The ensuing belief updates are used to mimic electrophysiological responses obtained in empirical studies. We have previously used a similar approach to simulate electrophysiological responses during a scene construction task (Mirza, Adams, Mathys, & Friston, 2016). We will use the example shown in Figure 2 to explain these responses. The left panel in Figure 2A shows how beliefs about hidden states change at different epochs as new observations are made, and how these beliefs are passed to other epochs. The actual time that progresses as new observations are made is shown on the x-axis. After each observation, expectations about the hidden states are optimized. In this case, there are four hidden states.

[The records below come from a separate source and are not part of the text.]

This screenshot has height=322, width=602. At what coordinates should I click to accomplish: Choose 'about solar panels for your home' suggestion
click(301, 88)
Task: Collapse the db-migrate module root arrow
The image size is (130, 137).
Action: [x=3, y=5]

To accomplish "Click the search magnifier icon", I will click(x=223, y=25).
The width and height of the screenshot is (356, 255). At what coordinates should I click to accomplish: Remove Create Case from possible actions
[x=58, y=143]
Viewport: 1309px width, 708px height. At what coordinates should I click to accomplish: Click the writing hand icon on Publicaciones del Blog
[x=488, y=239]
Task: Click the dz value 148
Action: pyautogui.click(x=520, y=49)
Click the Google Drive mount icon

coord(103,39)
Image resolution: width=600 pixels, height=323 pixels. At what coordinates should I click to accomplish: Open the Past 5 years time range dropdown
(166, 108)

Each set of four units on the *y*-axis corresponds to expectations about these hidden states on different epochs (e.g., first, fifth, 9th and 13th rows show the expectations about the first hidden state in epochs one to four). Expectations about hidden states in each epoch are updated as new observations are made. In the left panel of Figure 2A, the current time is shown on the diagonal (with red squares), and the past and future epochs are shown above and below the diagonal, respectively. In this example the policy depth is 1, which means that expectations about hidden states at the current time are projected one epoch into the future (i.e., there is only one epoch represented below the diagonal in each column). This shows that beliefs about hidden states reach one epoch into the future.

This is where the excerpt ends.